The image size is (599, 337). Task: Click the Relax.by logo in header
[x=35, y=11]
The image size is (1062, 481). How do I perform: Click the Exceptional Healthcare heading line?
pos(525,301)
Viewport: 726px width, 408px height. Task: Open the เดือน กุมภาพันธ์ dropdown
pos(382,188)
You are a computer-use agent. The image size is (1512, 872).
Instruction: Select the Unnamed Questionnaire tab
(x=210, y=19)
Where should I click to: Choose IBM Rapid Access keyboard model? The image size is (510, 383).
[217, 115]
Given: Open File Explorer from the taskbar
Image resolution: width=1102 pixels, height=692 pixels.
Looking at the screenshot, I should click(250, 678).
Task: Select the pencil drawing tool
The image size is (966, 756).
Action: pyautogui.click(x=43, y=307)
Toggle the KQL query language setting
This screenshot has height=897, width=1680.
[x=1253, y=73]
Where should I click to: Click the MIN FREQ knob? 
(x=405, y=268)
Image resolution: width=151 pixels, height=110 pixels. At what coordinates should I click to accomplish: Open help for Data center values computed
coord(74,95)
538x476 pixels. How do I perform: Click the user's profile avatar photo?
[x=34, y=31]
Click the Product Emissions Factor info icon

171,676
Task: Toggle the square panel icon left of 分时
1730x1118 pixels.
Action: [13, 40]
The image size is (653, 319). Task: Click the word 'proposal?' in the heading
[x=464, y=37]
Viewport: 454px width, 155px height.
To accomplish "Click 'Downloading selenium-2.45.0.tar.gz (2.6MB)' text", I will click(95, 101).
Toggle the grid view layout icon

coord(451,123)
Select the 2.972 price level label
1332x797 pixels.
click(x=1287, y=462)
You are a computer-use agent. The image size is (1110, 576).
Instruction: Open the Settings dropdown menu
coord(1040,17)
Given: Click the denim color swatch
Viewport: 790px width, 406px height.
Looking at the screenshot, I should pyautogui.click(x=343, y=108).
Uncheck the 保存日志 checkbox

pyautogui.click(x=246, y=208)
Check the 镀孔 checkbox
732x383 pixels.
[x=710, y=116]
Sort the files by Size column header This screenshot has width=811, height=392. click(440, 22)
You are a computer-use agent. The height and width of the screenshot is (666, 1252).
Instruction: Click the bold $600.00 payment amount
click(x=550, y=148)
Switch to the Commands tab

* * *

_Do this_.
Print everything from the line containing "Viewport: 454px width, 155px height." down to the line containing "click(x=1287, y=462)", reproducing those lines exactly.

_The result_.
Viewport: 454px width, 155px height.
To accomplish "Click 'Downloading selenium-2.45.0.tar.gz (2.6MB)' text", I will click(95, 101).
Toggle the grid view layout icon

coord(451,123)
Select the 2.972 price level label
1332x797 pixels.
click(x=1287, y=462)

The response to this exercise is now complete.